**GIVEN TASK**
Retype all of the material below line for line, keeping every character unchanged.

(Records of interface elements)
================
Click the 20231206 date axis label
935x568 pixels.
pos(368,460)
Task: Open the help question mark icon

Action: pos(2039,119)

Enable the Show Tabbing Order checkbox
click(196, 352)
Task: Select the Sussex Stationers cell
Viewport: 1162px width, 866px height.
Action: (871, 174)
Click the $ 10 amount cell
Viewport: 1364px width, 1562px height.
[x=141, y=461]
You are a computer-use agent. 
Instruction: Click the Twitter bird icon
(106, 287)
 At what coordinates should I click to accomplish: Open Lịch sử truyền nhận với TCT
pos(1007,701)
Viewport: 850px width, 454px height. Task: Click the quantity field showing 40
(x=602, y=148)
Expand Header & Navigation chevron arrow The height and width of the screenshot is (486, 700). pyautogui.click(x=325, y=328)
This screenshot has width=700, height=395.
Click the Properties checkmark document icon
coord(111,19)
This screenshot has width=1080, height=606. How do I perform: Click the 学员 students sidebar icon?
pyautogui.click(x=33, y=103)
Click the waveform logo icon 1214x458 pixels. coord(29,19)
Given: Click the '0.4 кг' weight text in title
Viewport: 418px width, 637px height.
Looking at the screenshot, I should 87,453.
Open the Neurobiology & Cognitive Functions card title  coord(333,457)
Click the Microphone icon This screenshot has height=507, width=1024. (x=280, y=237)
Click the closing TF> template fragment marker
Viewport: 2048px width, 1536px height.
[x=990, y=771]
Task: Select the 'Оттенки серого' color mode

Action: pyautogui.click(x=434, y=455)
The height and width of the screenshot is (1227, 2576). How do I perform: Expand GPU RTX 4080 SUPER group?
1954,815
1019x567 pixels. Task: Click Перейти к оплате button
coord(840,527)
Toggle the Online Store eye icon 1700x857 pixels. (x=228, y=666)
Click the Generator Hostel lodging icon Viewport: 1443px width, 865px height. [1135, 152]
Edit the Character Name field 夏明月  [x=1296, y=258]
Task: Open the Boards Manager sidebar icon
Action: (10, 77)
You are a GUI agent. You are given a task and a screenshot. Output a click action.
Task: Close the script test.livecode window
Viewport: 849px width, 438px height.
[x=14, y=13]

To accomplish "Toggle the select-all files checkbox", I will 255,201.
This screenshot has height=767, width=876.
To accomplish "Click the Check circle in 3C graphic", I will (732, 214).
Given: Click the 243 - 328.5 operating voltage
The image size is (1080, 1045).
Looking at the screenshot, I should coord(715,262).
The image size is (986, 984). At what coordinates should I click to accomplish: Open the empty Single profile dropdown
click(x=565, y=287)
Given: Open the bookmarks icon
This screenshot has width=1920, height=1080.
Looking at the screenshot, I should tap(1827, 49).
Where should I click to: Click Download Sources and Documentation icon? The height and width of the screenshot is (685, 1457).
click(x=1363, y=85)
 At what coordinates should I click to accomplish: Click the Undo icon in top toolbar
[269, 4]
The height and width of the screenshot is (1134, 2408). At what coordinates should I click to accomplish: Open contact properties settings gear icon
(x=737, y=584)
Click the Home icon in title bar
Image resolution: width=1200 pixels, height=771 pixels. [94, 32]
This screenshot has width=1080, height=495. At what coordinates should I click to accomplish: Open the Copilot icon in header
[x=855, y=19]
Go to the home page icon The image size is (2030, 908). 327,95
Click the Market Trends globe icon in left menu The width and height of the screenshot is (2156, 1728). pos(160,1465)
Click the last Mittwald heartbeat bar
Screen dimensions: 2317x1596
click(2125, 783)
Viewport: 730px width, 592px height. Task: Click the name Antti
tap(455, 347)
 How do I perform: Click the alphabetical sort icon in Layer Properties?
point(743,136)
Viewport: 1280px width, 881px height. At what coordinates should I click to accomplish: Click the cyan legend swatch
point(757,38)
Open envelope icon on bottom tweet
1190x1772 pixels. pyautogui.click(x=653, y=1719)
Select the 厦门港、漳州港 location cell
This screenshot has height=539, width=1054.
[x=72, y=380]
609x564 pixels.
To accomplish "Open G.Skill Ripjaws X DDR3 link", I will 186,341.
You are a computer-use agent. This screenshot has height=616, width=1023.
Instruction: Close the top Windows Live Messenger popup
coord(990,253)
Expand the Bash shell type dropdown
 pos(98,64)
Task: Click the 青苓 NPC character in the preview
================
**EXERCISE SOLUTION**
Click the 20231206 date axis label
935x568 pixels.
pos(368,460)
Task: Open the help question mark icon

Action: pos(2039,119)

Enable the Show Tabbing Order checkbox
click(196, 352)
Task: Select the Sussex Stationers cell
Viewport: 1162px width, 866px height.
Action: (871, 174)
Click the $ 10 amount cell
Viewport: 1364px width, 1562px height.
[x=141, y=461]
You are a computer-use agent. 
Instruction: Click the Twitter bird icon
(106, 287)
 At what coordinates should I click to accomplish: Open Lịch sử truyền nhận với TCT
pos(1007,701)
Viewport: 850px width, 454px height. Task: Click the quantity field showing 40
(x=602, y=148)
Expand Header & Navigation chevron arrow The height and width of the screenshot is (486, 700). pyautogui.click(x=325, y=328)
This screenshot has width=700, height=395.
Click the Properties checkmark document icon
coord(111,19)
This screenshot has width=1080, height=606. How do I perform: Click the 学员 students sidebar icon?
pyautogui.click(x=33, y=103)
Click the waveform logo icon 1214x458 pixels. coord(29,19)
Given: Click the '0.4 кг' weight text in title
Viewport: 418px width, 637px height.
Looking at the screenshot, I should 87,453.
Open the Neurobiology & Cognitive Functions card title  coord(333,457)
Click the Microphone icon This screenshot has height=507, width=1024. (x=280, y=237)
Click the closing TF> template fragment marker
Viewport: 2048px width, 1536px height.
[x=990, y=771]
Task: Select the 'Оттенки серого' color mode

Action: pyautogui.click(x=434, y=455)
The height and width of the screenshot is (1227, 2576). How do I perform: Expand GPU RTX 4080 SUPER group?
1954,815
1019x567 pixels. Task: Click Перейти к оплате button
coord(840,527)
Toggle the Online Store eye icon 1700x857 pixels. (x=228, y=666)
Click the Generator Hostel lodging icon Viewport: 1443px width, 865px height. [1135, 152]
Edit the Character Name field 夏明月  [x=1296, y=258]
Task: Open the Boards Manager sidebar icon
Action: (10, 77)
You are a GUI agent. You are given a task and a screenshot. Output a click action.
Task: Close the script test.livecode window
Viewport: 849px width, 438px height.
[x=14, y=13]

To accomplish "Toggle the select-all files checkbox", I will 255,201.
This screenshot has height=767, width=876.
To accomplish "Click the Check circle in 3C graphic", I will (732, 214).
Given: Click the 243 - 328.5 operating voltage
The image size is (1080, 1045).
Looking at the screenshot, I should coord(715,262).
The image size is (986, 984). At what coordinates should I click to accomplish: Open the empty Single profile dropdown
click(x=565, y=287)
Given: Open the bookmarks icon
This screenshot has width=1920, height=1080.
Looking at the screenshot, I should tap(1827, 49).
Where should I click to: Click Download Sources and Documentation icon? The height and width of the screenshot is (685, 1457).
click(x=1363, y=85)
 At what coordinates should I click to accomplish: Click the Undo icon in top toolbar
[269, 4]
The height and width of the screenshot is (1134, 2408). At what coordinates should I click to accomplish: Open contact properties settings gear icon
(x=737, y=584)
Click the Home icon in title bar
Image resolution: width=1200 pixels, height=771 pixels. [94, 32]
This screenshot has width=1080, height=495. At what coordinates should I click to accomplish: Open the Copilot icon in header
[x=855, y=19]
Go to the home page icon The image size is (2030, 908). 327,95
Click the Market Trends globe icon in left menu The width and height of the screenshot is (2156, 1728). pos(160,1465)
Click the last Mittwald heartbeat bar
Screen dimensions: 2317x1596
click(2125, 783)
Viewport: 730px width, 592px height. Task: Click the name Antti
tap(455, 347)
 How do I perform: Click the alphabetical sort icon in Layer Properties?
point(743,136)
Viewport: 1280px width, 881px height. At what coordinates should I click to accomplish: Click the cyan legend swatch
point(757,38)
Open envelope icon on bottom tweet
1190x1772 pixels. pyautogui.click(x=653, y=1719)
Select the 厦门港、漳州港 location cell
This screenshot has height=539, width=1054.
[x=72, y=380]
609x564 pixels.
To accomplish "Open G.Skill Ripjaws X DDR3 link", I will 186,341.
You are a computer-use agent. This screenshot has height=616, width=1023.
Instruction: Close the top Windows Live Messenger popup
coord(990,253)
Expand the Bash shell type dropdown
 pos(98,64)
Task: Click the 青苓 NPC character in the preview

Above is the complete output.